11 de abril de 2013 às 16h11

Por que no ITA e no IME não há cotas?

Responder

    francisco niterói

    11 de abril de 2013 às 16h43

    por “coincidencia”, por tratar de lugares onde se formam uma parte ” da elite” que, a julgar pelo passado, devemos abrir bem os olhos pois esta mesma “elite” adora rasgar Constituicao e torturar, como 64 esta ai para demonstrar. E segregar tb.

    Porem como 64 esta distante e queremos aprofundar o poder civil, so nos resta democratizar estes espacos tb. E QUEM MANDA AGORA É O POVO ATRAVES DOS SEUS REPRESENTANTES ELEITOS.

    Sendo assim, boa pergunta a sua e comecarei a cobrar do meu representante que mude a situacao. E que todos os internautas façam o mesmo e assim em breve mudaremos isso.

    Afinal de contas, eles hoje so mandam se derem golpe. Toc toc toc. E como a maioria hoje aprova cotas, nao podemos ter mais ilhas isoladas.

    Com eleicoes, o povo manda.

    Reginaldo - São Paulo

    11 de abril de 2013 às 17h23

    Quanta besteira somos obrigados a ver na Internet? O que vcs entendem sobre a Revolução Militar de 64? Quase nada! Temos bons exemplos na história brasileira, na cultura, nas artes, em nossas bibliotecas. Peço aos desatentos que procurem aprender sobre a vida e a obra de Machado de Assis, do Aleijadinho, do Rui Barbosa, do Rei Pelé, do ex ministro Gilberto Gil e de muitos outros negros que temos como exemplo, elite de 64? Menino vá estudar mais!!

    francisco niterói

    11 de abril de 2013 às 19h25

    ao reginaldo
    Se eu fosse afeito a carteirada virtual, apresentaria a vc dados que demonstraria “A PARVOICE” de quem acredita que, mandando outro “estudar mais” , poderia encerrar o contraditorio.

    Porem, quem encerra o presente contraditorio sou eu ao nao prolongar, com nojo, debate com ALGUEM QUE CHAMA DE REVOLUCAO UM REGIME QUE INCLUSIVE TORTUROU BEBE.

    Fernando Garcia

    12 de abril de 2013 às 09h34

    Embora ainda de maneira incipiente há um certo grau de autonomia em todas as instituições de ensino superior.
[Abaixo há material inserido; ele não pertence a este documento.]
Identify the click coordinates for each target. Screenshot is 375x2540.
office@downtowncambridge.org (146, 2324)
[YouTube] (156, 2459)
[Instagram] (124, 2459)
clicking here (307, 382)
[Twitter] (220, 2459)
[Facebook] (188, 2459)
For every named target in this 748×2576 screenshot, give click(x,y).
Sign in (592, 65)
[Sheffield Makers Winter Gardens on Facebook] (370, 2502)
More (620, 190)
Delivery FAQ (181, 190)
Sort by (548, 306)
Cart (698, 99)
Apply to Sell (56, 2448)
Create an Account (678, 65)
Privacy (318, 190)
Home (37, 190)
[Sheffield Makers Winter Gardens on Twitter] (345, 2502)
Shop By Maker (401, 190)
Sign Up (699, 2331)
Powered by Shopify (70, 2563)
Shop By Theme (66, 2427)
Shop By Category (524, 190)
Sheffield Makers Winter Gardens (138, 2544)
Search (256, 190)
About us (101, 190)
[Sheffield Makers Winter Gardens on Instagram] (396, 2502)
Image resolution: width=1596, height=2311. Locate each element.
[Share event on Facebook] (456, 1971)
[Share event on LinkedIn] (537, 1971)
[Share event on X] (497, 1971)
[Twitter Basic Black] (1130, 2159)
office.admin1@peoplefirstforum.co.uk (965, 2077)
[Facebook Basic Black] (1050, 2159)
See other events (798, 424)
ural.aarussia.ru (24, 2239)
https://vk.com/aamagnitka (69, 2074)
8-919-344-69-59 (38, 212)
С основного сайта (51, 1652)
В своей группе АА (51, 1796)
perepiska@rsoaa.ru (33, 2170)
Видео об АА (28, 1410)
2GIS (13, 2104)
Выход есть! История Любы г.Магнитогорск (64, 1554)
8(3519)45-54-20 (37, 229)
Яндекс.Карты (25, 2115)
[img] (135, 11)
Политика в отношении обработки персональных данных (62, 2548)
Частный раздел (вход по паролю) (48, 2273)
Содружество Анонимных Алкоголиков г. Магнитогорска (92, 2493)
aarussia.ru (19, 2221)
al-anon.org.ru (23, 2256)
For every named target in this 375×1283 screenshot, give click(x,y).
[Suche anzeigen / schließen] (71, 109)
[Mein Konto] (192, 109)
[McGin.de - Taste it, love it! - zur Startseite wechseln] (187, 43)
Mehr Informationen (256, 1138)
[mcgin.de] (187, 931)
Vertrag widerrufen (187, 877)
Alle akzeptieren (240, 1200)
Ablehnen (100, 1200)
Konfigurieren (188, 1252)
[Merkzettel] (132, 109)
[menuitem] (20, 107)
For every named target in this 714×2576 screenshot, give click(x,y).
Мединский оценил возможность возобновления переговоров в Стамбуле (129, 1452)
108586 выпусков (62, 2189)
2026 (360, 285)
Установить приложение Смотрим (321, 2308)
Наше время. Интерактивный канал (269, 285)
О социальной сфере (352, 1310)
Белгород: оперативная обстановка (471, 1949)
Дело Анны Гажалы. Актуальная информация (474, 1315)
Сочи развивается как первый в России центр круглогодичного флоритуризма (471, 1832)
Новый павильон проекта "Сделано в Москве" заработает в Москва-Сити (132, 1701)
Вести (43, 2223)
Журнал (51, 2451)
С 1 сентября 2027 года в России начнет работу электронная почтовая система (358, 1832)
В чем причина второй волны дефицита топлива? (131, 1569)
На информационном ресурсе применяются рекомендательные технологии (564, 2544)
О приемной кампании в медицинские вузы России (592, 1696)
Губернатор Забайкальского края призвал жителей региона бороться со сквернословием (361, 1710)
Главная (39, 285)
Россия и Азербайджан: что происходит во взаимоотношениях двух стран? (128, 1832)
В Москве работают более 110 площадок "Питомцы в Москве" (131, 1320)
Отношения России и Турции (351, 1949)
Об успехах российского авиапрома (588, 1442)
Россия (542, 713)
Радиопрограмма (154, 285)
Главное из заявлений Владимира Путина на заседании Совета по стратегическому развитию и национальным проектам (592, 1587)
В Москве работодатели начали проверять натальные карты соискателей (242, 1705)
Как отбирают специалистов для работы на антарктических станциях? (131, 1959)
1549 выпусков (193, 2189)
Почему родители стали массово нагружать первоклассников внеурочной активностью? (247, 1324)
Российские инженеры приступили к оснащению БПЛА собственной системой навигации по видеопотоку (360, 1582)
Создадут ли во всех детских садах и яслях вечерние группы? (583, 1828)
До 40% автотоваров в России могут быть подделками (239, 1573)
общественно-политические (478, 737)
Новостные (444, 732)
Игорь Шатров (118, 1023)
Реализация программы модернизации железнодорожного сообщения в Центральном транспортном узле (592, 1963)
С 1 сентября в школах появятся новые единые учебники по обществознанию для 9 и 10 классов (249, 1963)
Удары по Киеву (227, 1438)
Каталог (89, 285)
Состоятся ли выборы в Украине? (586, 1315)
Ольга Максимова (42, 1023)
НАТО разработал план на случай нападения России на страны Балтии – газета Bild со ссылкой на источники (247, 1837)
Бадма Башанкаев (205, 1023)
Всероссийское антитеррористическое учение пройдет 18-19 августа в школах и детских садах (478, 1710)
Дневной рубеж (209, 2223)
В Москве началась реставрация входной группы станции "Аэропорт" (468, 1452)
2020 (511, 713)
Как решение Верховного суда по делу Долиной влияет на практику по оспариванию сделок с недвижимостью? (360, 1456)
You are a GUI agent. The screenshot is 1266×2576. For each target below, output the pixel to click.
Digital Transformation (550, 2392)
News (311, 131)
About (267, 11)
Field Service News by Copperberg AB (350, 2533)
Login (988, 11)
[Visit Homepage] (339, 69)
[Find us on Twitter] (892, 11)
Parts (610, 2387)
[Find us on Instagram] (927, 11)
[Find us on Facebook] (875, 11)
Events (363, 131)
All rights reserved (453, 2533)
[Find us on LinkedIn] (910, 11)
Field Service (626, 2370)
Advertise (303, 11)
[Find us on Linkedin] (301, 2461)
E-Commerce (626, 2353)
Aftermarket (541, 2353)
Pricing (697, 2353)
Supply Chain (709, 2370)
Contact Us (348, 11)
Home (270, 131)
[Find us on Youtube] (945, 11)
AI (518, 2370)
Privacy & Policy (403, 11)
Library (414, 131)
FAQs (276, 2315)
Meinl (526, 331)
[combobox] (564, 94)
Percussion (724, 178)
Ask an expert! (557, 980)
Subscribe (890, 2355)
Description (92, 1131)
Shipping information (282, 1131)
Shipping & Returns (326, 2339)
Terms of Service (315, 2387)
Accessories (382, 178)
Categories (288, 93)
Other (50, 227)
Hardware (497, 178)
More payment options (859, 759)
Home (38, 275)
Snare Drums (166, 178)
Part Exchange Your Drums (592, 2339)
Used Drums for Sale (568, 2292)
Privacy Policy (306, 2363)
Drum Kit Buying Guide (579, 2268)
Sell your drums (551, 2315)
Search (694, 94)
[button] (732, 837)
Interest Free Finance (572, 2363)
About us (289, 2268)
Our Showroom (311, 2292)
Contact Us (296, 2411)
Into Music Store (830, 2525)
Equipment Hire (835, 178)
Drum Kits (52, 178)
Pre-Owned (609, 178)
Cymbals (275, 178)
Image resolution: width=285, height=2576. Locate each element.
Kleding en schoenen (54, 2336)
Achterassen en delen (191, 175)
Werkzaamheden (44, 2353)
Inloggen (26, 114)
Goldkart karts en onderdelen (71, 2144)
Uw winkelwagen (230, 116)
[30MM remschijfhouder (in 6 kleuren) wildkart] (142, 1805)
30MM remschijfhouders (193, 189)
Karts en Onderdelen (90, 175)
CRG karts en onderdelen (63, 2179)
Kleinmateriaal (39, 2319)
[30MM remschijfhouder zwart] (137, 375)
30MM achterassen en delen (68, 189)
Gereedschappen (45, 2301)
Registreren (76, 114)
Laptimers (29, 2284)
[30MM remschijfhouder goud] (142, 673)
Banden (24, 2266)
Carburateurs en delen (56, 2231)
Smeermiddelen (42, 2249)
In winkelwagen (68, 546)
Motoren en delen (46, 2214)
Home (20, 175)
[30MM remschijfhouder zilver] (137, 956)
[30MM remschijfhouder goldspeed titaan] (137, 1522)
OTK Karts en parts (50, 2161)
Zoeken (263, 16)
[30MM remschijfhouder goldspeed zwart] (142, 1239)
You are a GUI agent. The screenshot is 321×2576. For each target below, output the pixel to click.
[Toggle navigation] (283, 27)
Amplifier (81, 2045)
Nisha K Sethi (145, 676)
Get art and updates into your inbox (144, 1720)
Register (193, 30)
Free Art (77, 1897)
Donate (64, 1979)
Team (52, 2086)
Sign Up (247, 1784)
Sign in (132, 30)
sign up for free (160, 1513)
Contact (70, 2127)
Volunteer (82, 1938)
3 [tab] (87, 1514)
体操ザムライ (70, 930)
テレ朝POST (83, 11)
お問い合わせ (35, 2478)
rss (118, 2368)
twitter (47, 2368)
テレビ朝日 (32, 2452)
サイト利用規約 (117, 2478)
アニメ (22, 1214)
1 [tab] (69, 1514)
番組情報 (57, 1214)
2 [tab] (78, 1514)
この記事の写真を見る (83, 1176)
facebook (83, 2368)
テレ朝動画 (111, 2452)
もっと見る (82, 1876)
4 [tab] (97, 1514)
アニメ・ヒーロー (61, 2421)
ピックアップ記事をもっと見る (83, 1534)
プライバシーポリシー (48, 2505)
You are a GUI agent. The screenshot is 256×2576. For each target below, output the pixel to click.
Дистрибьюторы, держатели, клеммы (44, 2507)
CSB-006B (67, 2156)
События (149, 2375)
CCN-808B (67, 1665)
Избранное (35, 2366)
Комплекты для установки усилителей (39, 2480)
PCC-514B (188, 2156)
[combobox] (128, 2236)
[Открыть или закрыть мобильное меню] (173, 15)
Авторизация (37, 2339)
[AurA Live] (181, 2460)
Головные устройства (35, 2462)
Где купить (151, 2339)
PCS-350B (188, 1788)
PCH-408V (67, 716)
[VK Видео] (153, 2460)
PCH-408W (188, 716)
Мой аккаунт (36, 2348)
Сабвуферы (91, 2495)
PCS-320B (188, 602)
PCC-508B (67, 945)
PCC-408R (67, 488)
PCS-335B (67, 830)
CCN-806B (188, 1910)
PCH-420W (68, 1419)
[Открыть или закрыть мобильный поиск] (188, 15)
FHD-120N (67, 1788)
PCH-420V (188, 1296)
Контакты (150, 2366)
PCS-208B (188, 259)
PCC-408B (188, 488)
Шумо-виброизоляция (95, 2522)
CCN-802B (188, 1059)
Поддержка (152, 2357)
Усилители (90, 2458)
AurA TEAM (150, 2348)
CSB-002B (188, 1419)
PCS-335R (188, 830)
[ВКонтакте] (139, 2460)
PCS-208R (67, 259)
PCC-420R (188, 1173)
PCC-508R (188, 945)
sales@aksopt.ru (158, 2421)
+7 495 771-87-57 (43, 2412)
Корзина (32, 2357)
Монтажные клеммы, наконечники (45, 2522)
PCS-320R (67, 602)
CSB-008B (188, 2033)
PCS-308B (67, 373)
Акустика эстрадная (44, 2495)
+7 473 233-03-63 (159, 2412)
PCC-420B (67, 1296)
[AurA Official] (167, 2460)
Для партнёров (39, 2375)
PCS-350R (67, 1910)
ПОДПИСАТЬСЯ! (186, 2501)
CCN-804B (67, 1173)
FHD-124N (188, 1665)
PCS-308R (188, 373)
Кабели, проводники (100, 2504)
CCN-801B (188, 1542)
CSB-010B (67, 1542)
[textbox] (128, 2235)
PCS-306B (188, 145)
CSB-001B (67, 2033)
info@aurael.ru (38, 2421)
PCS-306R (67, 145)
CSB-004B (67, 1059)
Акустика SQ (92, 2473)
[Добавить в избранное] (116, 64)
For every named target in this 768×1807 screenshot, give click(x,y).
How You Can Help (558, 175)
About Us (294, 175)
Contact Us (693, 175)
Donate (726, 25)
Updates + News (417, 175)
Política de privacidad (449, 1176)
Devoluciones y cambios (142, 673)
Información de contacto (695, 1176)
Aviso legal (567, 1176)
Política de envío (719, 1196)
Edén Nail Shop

O atual nível de autonomia garante, por exemplo, que as diversas instituições escolham caminho próprio para políticas de ações afirmativas e/ou cotas.

    Recentemente, o ITA passa por uma grande reformulação curricular que visa modernizar a grade de seus cursos de engenharia que estão defasados. Ao final, o número de vagas no ITA irá mais que dobrar nos próximos anos (veja aqui: http://agencia.fapesp.br/17044).

    Isto custa dinheiro (serão investidos cerca de 300 milhões de reais) e não me surpreenderia que no acordo político que possibilitou esta expansão, tenham estado na mesa negociações sobre ações afirmativas/cotas. Mas isto é especulativo. Ao final, estas medidas só serão implementadas se houver acordo entre o colegiado interno da instituição. Nada sei sobre o IME.